> _WHAT YOU NEED TO DO_: In the text on food and agribusiness mergers, copy the portion between "Moratorium on Food" and "the agricultural marketplace.", inclusive, substituting "panel" for "commission".

> _SOURCE PASSAGE_:
···

Moratorium on Food and Ag Mega-Mergers
OCM supported the drafting of the Food and Agribusiness Merger Moratorium and Antitrust Review Act of 2018. The proposed federal legislation would place an 18-month moratorium on large agribusiness, food and beverage manufacturing, and grocery retail mergers and acquisitions and would establish a commission to review mergers, concentration and market power in those sectors. Now that the legislation is filed in Congress, we are focused on the important work of building advocacy power to counter the undue influence of special interests in government and support the passage of the legislation through the House and Senate. The government must own its role in safeguarding transparency and competitivity in the agricultural marketplace.

···

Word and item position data

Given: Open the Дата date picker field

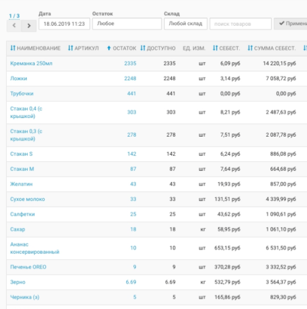Looking at the screenshot, I should 64,24.
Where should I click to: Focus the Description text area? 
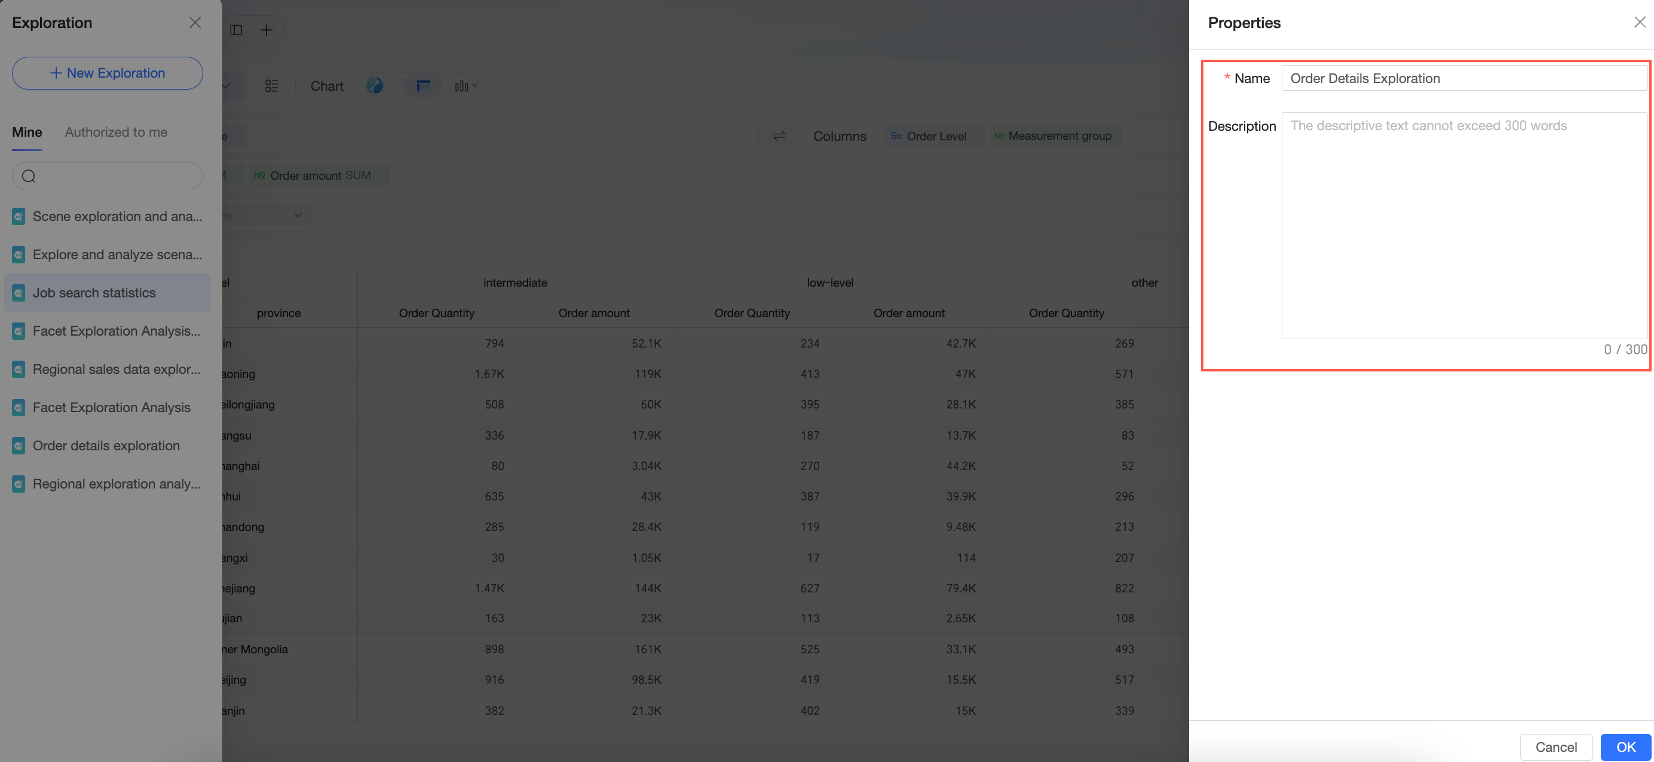coord(1465,226)
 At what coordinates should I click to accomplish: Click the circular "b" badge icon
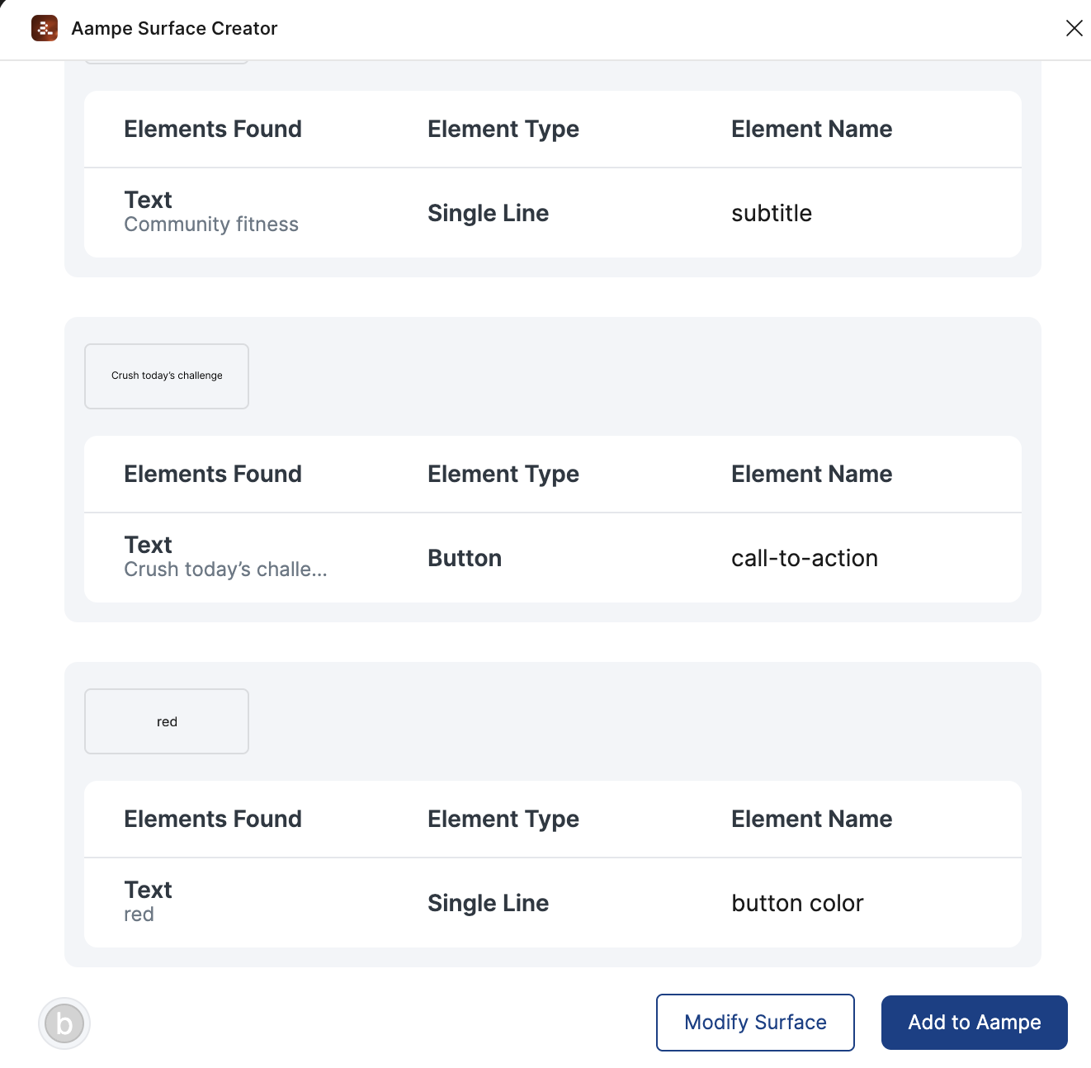click(x=64, y=1023)
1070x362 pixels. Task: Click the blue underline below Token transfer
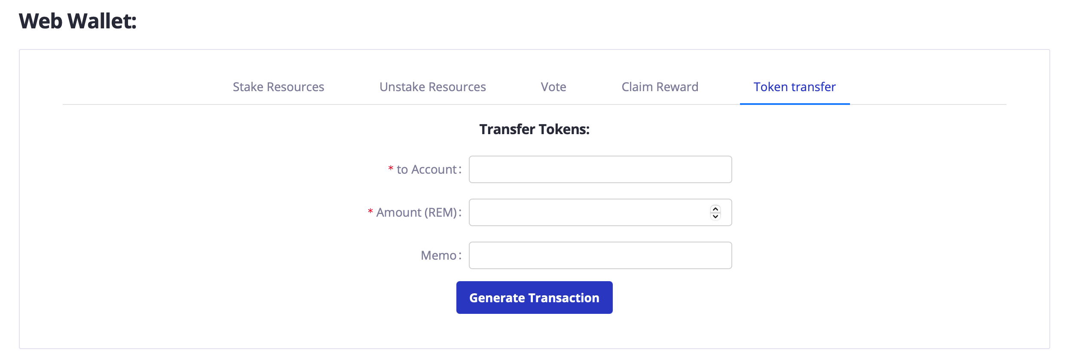point(795,104)
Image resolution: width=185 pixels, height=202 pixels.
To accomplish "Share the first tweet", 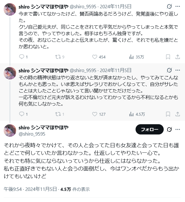I will (178, 57).
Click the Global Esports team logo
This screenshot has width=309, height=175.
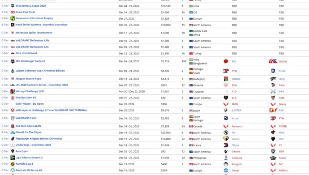(273, 61)
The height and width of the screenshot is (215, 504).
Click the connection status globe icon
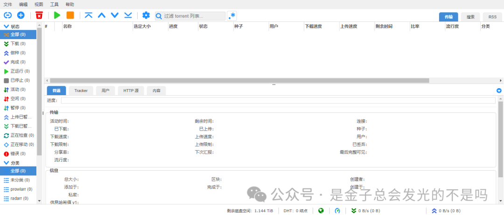[x=321, y=210]
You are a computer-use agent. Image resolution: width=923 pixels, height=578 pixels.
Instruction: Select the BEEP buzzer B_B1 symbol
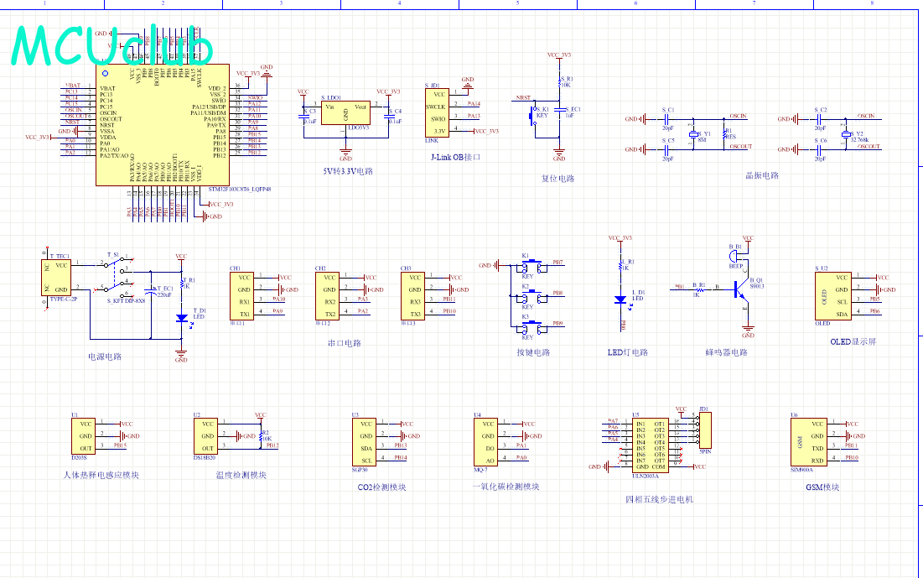click(737, 256)
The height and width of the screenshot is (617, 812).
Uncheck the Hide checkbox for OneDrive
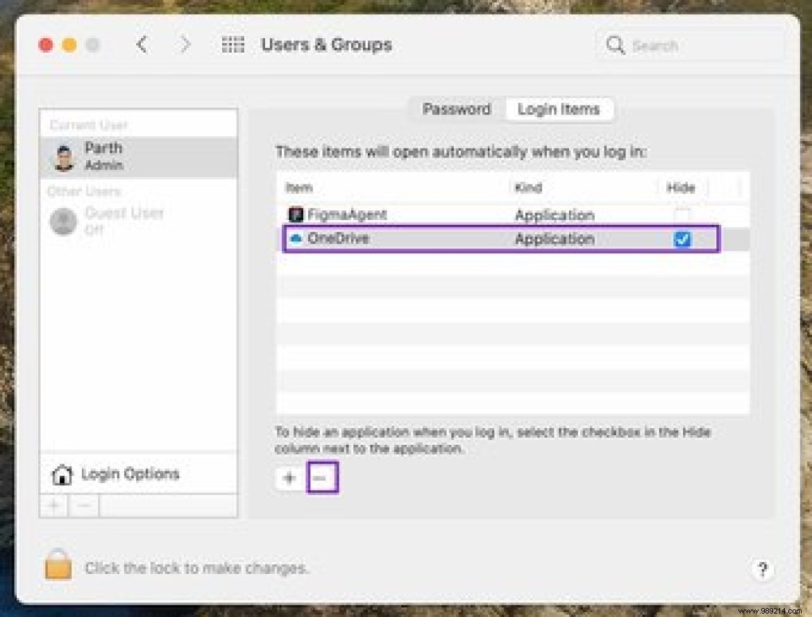(683, 239)
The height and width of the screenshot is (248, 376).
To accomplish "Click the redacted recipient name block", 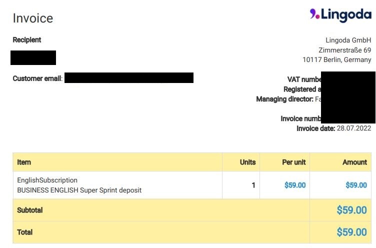I will [34, 58].
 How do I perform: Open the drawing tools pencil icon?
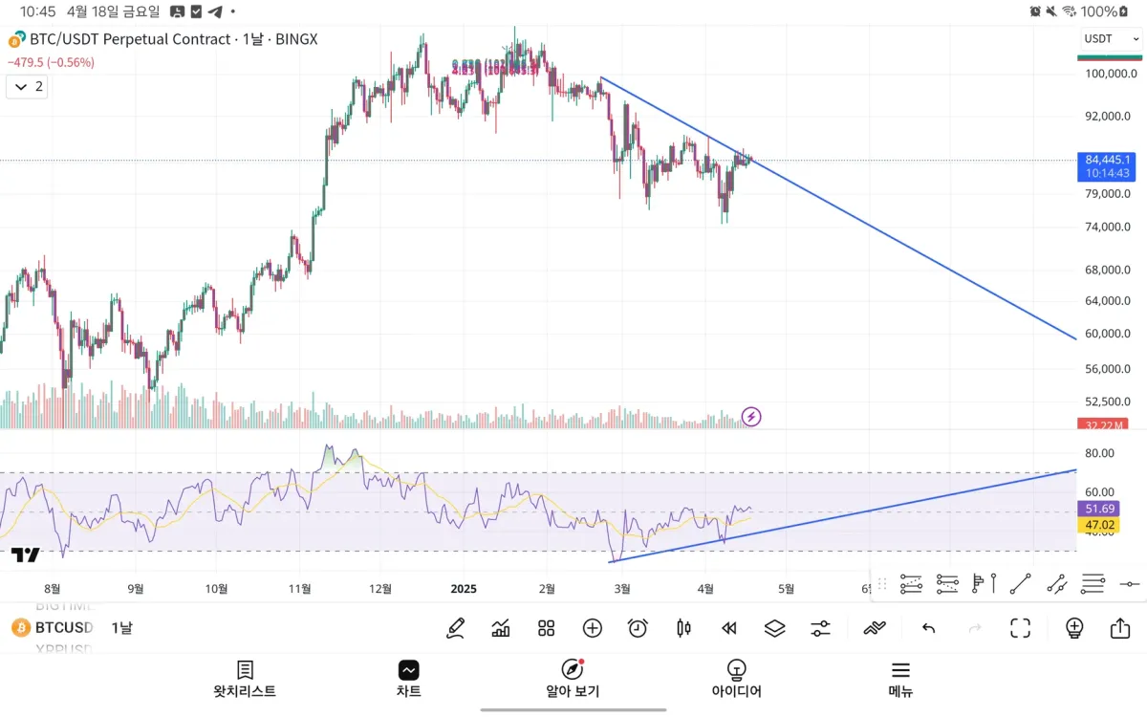click(x=455, y=628)
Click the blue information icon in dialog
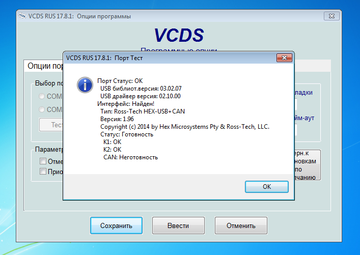Screen dimensions: 360x255 85,85
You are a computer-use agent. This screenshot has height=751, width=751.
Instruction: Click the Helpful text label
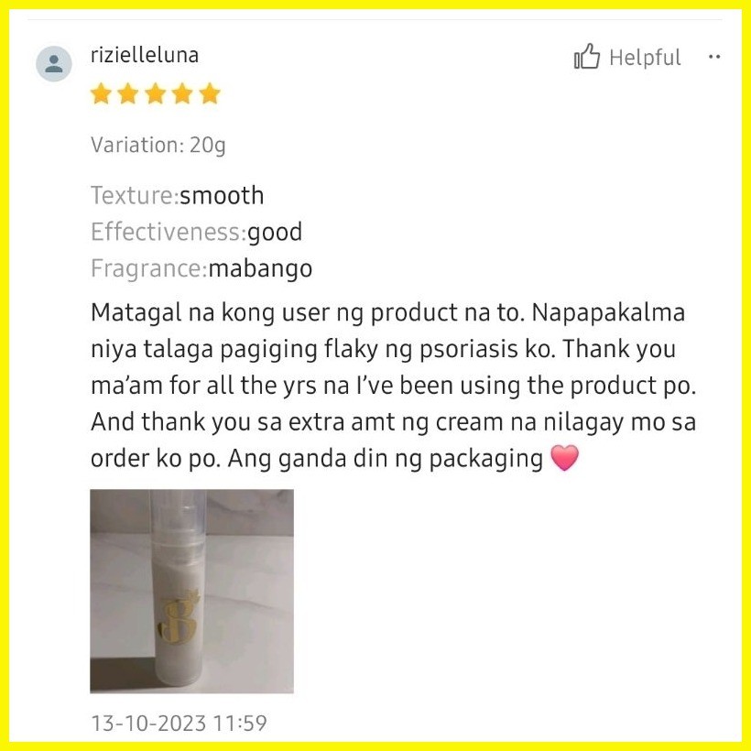[x=645, y=58]
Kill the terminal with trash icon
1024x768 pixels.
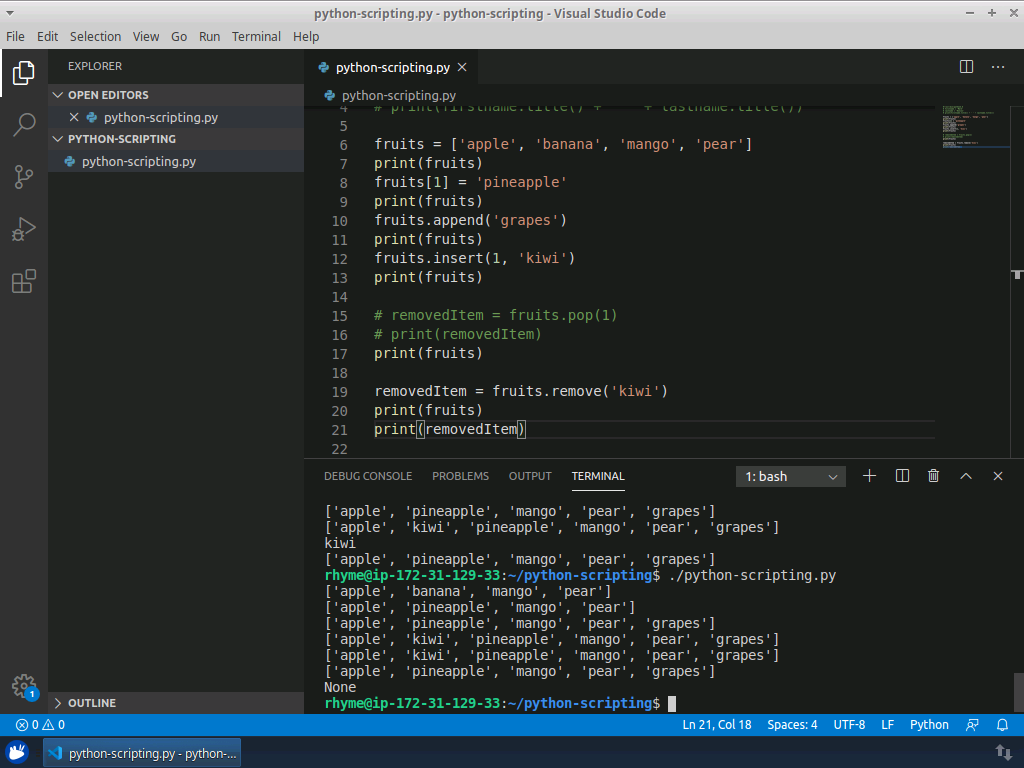(x=933, y=477)
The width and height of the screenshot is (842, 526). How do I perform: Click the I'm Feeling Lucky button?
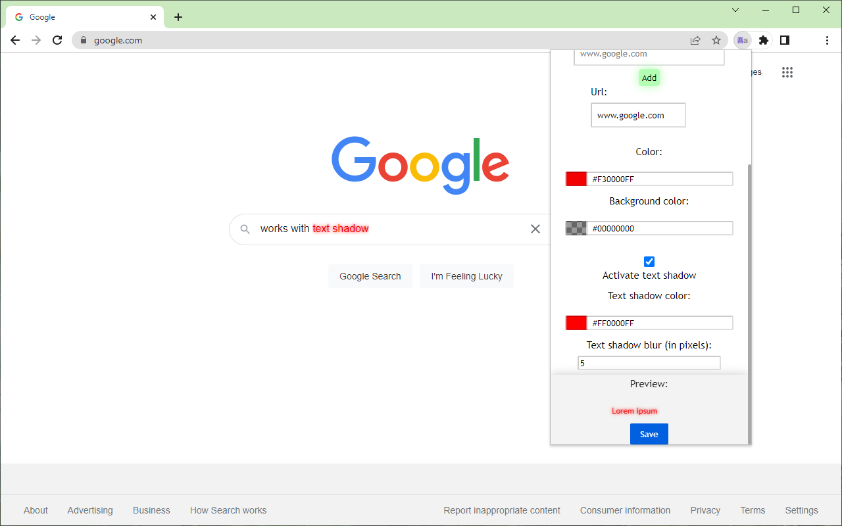(466, 276)
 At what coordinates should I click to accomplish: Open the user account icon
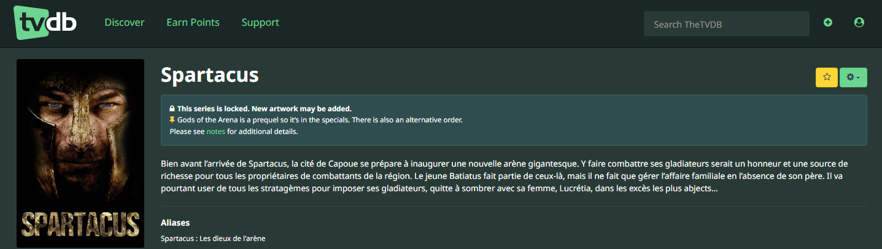pos(859,23)
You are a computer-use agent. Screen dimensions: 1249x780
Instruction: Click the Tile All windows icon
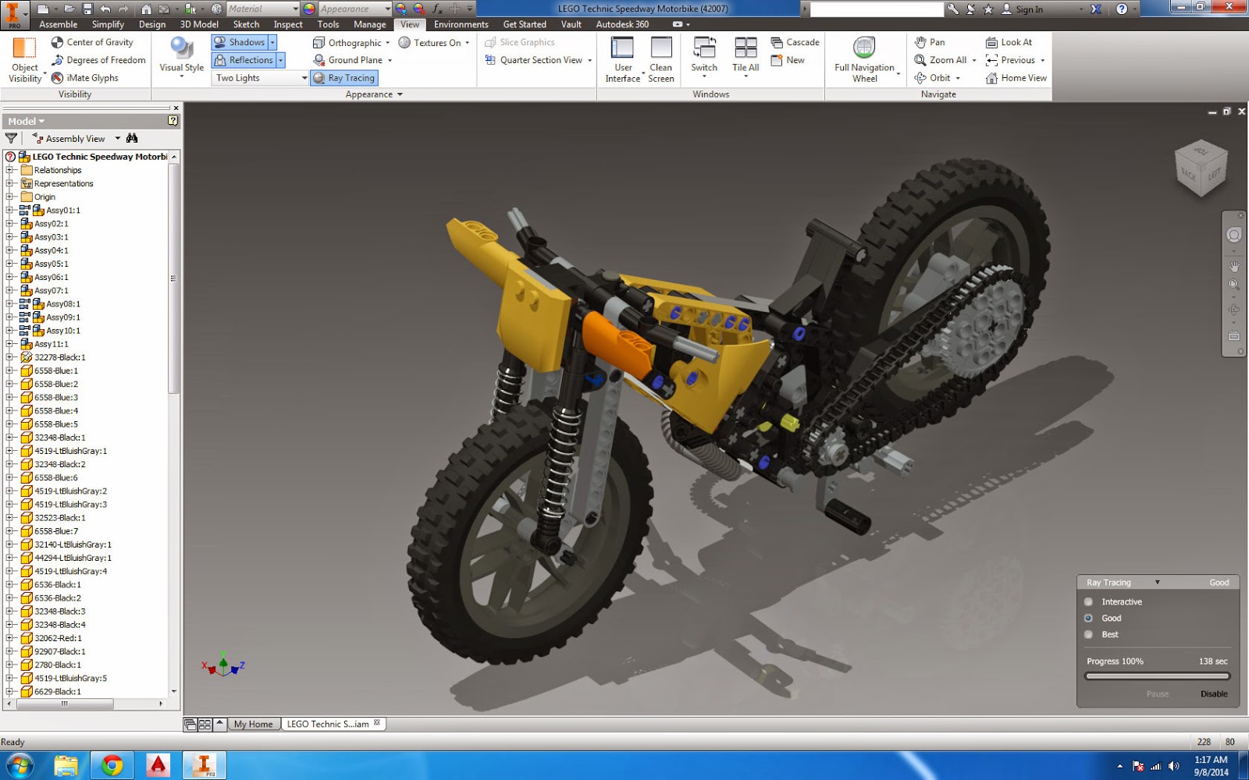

···

> _REPLY_:
Moratorium on Food and Ag Mega-Mergers
OCM supported the drafting of the Food and Agribusiness Merger Moratorium and Antitrust Review Act of 2018. The proposed federal legislation would place an 18-month moratorium on large agribusiness, food and beverage manufacturing, and grocery retail mergers and acquisitions and would establish a panel to review mergers, concentration and market power in those sectors. Now that the legislation is filed in Congress, we are focused on the important work of building advocacy power to counter the undue influence of special interests in government and support the passage of the legislation through the House and Senate. The government must own its role in safeguarding transparency and competitivity in the agricultural marketplace.